Example: One map, many containers
This demonstrates deferred resolution of a Functor method value.
Goal
Understand why one definition of f can work for lists, options, and results, and how to avoid
ambiguity when working with overloaded methods.
let f = map ((+) 1) in
( f [1, 2, 3]
, f (Some 41)
, f (Ok 21)
)
Why this is cool
f is a single definition that can be applied to different container types. Rex defers selecting
the Functor instance until you apply f to a concrete container.
Step-by-step
Start by binding the method value:
let f = map ((+) 1) in f
At this point, f is still a function, so Rex can keep it “overloaded”.
Now apply it to a list:
let f = map ((+) 1) in f [1, 2, 3]
At this call site, f must be List i32 -> List i32, so Rex selects Functor List.
Contrast: ambiguous non-function values
Some overloaded values are ambiguous if you don’t force a type.
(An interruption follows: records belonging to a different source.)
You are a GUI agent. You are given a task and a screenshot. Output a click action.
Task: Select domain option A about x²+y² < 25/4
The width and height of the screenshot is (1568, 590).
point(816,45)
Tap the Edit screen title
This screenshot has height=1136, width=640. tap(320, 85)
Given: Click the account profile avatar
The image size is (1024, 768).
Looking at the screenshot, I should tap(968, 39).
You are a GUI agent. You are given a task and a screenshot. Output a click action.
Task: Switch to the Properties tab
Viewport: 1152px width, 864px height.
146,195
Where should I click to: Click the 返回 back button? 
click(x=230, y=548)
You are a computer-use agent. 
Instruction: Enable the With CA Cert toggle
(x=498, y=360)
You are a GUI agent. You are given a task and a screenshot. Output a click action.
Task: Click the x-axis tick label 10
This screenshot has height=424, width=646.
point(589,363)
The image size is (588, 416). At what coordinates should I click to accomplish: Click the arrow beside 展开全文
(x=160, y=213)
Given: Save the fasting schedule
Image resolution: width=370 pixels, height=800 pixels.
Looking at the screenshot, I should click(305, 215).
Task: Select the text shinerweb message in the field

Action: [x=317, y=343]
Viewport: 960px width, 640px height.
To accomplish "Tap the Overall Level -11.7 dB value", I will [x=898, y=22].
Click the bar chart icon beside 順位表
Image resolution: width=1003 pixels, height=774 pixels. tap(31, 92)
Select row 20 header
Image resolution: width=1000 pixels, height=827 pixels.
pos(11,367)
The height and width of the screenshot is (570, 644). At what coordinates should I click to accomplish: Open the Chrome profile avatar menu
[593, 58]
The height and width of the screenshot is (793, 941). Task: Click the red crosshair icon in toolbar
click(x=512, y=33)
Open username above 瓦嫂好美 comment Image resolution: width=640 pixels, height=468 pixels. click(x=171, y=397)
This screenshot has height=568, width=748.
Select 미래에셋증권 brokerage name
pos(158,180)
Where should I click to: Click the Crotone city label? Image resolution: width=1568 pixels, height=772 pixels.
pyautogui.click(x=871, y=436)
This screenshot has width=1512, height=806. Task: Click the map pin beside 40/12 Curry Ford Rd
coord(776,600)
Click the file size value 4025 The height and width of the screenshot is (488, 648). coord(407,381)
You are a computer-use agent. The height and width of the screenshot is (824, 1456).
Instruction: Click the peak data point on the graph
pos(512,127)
For example, pure 1 could be a
List i32, Option i32, Array i32, Result i32 e, etc.
Fix it by forcing a type:
let x: Option i32 = pure 1 in x
Worked examples
Example: mapping over Err
Problem: verify that map does not change the error branch.
map ((+) 1) (Err "boom")
Why this works: Functor (Result e) maps only the Ok value, leaving Err unchanged.
Example: one g, list and option
Problem: define g = map (\x -> x * x) once and apply it to multiple containers.
let g = map (\x -> x * x) in
(g [1, 2, 3], g (Some 4))
Why this works: instance resolution for map is deferred until each concrete call site.
Example: fixing ambiguous pure 1
Problem: choose a concrete container for pure 1.
let x: Option i32 = pure 1 in x
Why this works: the annotation forces pure to use the Applicative Option instance.